No rastro dos urubus
Há uma longa fila. Prolonga-se até onde a vista não mais alcança. Todos estão ansiosos, à espreita. São urubus. Estão ali para coletar o que os homens descartam ou não protegem. Como costume, seguem o rastro dos humanos.
Não precisam de qualquer esforço. Sempre há lixo de sobra. O entorno também é acolhedor. Num canto, há um sofá velho abandonado, que serve para descanso e, ao mesmo tempo, como mesa farta da imundície.
A podridão se espalha pelo ar. Varejeiras tomam conta do espaço. Tudo perfeito para dar água na boca. Ou no bico.
O cenário sórdido está completo. Quem poderia atrapalhar o banquete está longe. Provavelmente enroscado na burocracia daquilo que os homens chamam de governo – um órgão moroso, que não anda bem e tem mais com o que se preocupar.
O governo não incomoda os urubus. Eles podem se esbaldar despreocupados. Não há risco de despejo, nem fiscalização, tampouco ameaça que lhes tire o sossego e o apetite.
Quando o governo falha, os urubus vão ganhando espaço. E a comunidade colabora: mantém-se alienada e atrai cada vez mais urubus. Até os que sempre voaram por fora passam a dar as caras. Quando há muita coisa podre, fareja-se de longe.

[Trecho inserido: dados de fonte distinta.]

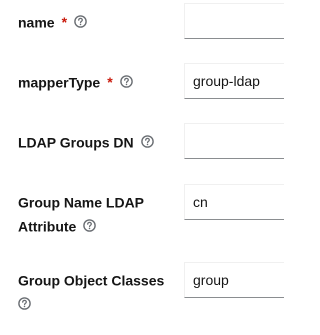  What do you see at coordinates (234, 21) in the screenshot?
I see `name-input` at bounding box center [234, 21]. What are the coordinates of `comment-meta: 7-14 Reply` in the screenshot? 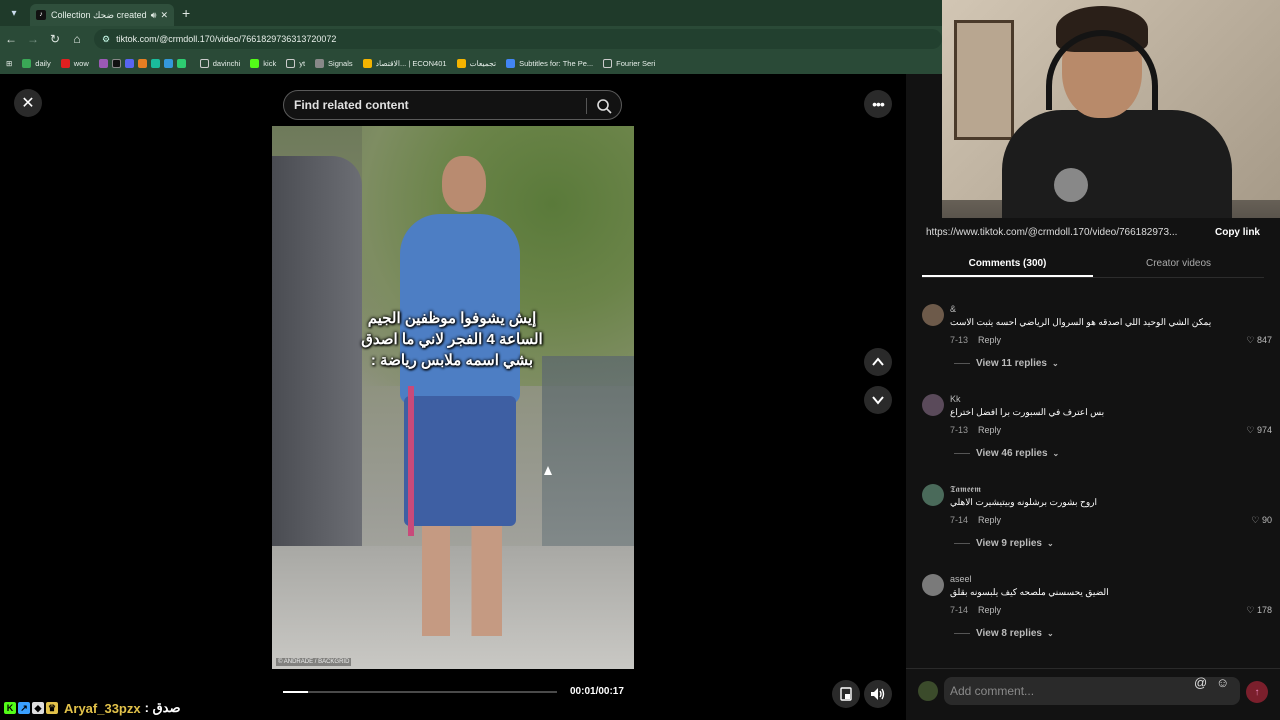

O pior é que o humano, muitas vezes, é um ser acomodado. Nem o lixo na porta de sua casa faz com que ele se rebele. No máximo, reclama ao vizinho igualmente parado, que pouco ou nada faz a mais que o primeiro reclamante.
Se o povo não faz nada além de sujar cada vez mais seu próprio ambiente – e o tal governo lava as mãos nas límpidas águas de seu castelo – o lado podre da sociedade se diverte.

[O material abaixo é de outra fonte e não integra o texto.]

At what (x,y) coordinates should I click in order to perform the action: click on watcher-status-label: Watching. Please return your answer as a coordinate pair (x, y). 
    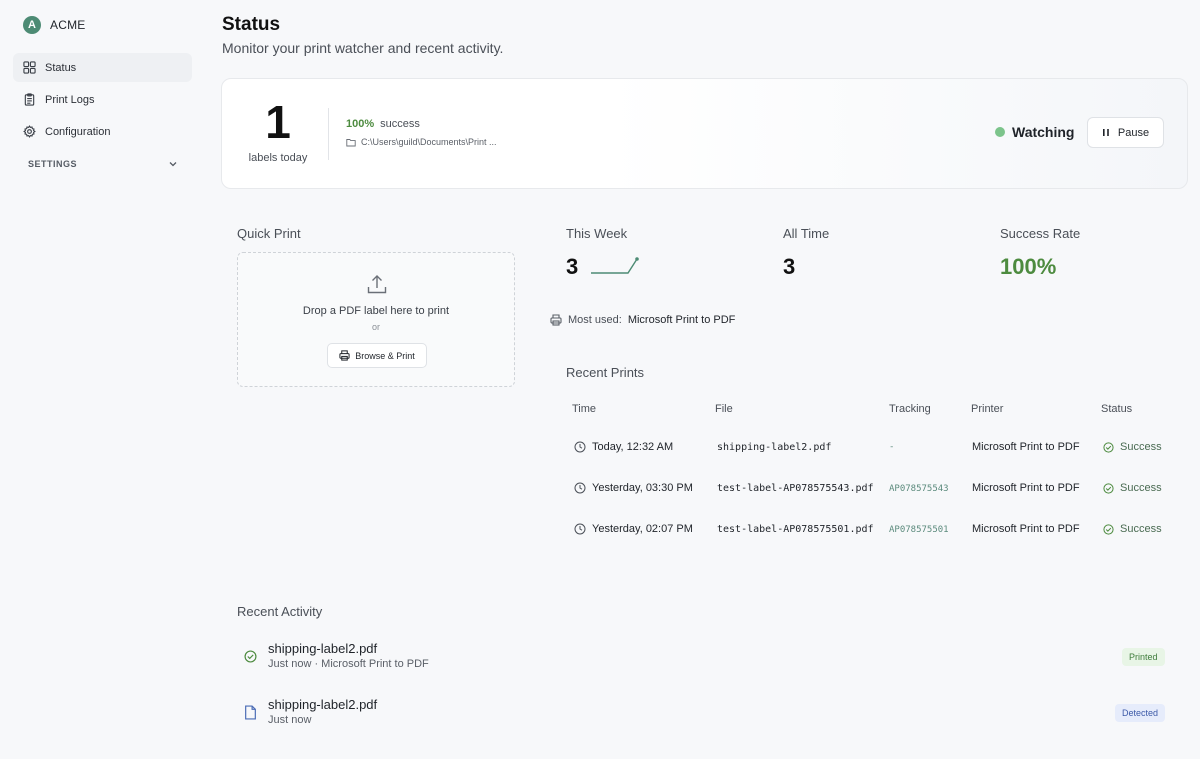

Se o governo não faz nada diferente de se lambuzar com a sujeira que vem de fora ou emerge de seu núcleo, o lado podre do ser humano se esbalda nas sombras.
Impunidade, drogas, crimes, mortes, sujeira e urubus à solta. Tudo vem à tona. As regras perdem valor, a escuridão encobre tudo, a desesperança dá o tom aos dias futuros.
Nesse reinado, no sentido concreto e figurado, têm-se uma máfia que mantém a urubuzada intacta e sedenta por sujeira. Quem conhece ou convive com urubus, sabe bem o quanto eles desejam carne morta. Afinal, tudo que é podre os atrai.
Em meio à festa dos urubus, quem passa por perto teme que aquilo não mude nunca. Que o cenário de desmando se perpetue. Sobram lembranças de outrora e o sonho de que um dia as coisas mudem – ou voltem a ser como antes. Com urubus distantes.
Quanto mais o rastro dos homens atrai os bichos, mais a podridão se instala. Quanto mais o homem se suja, mais sedento pela sujeira ele fica. Quanto mais imerso na imundície o homem está, mais lambe os dedos e segue, em fila, o rastro dos urubus.